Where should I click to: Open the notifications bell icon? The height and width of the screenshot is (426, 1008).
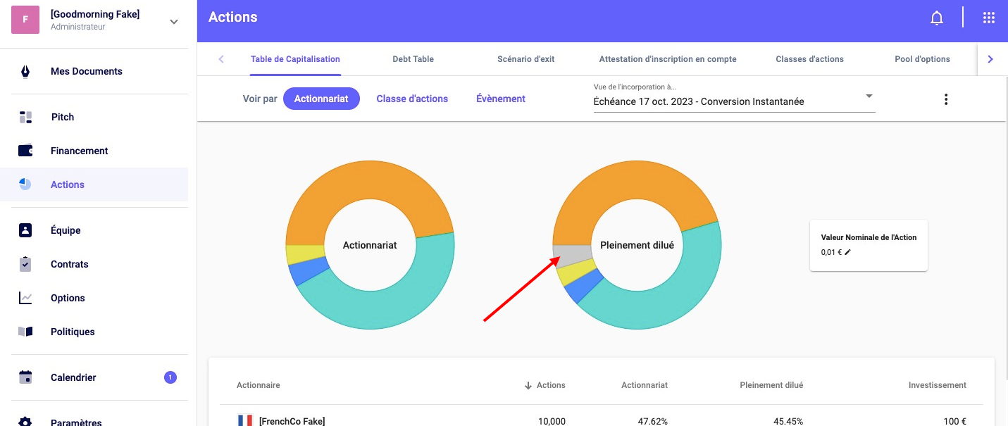pos(936,18)
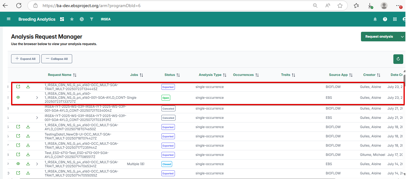Click the green refresh table button
The height and width of the screenshot is (179, 406).
point(398,59)
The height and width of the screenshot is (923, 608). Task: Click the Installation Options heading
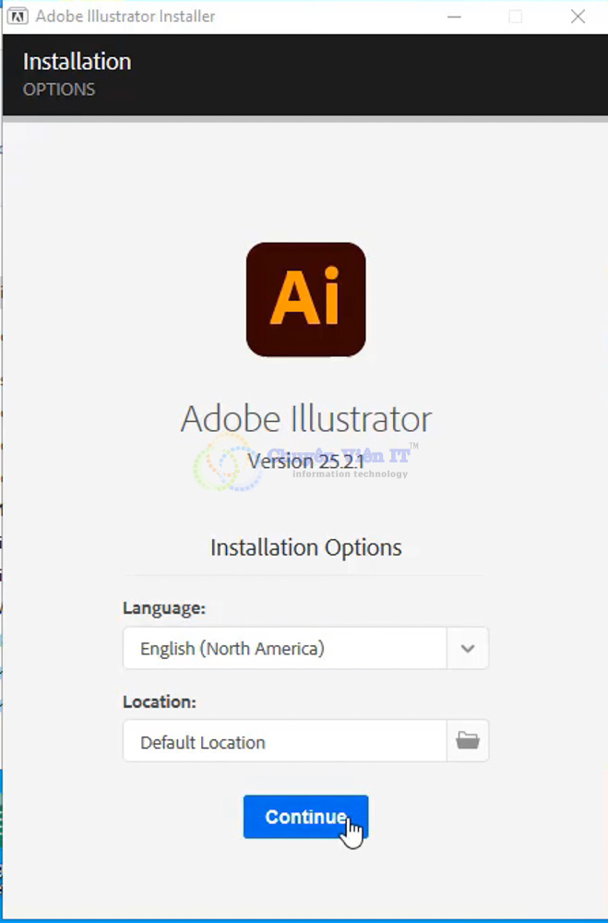click(x=305, y=546)
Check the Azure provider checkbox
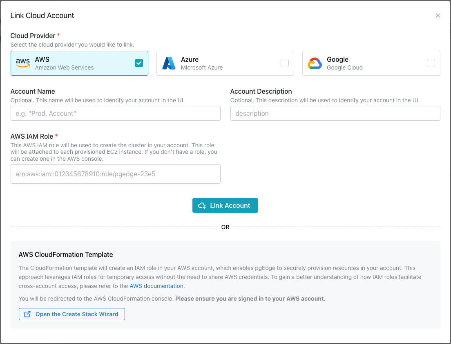The height and width of the screenshot is (344, 451). tap(285, 63)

*PROBLEM TO SOLVE:*
Retype the whole listing exactly and leave the pictures out.

*TASK OUTPUT:*
Where should I click to: Open the notifications bell icon? The height and width of the screenshot is (426, 1008).
pos(936,18)
Click the green refresh table button
The height and width of the screenshot is (179, 406).
point(398,59)
The height and width of the screenshot is (923, 608). Task: Click the Installation Options heading
click(x=305, y=546)
Check the Azure provider checkbox
The height and width of the screenshot is (344, 451). tap(285, 63)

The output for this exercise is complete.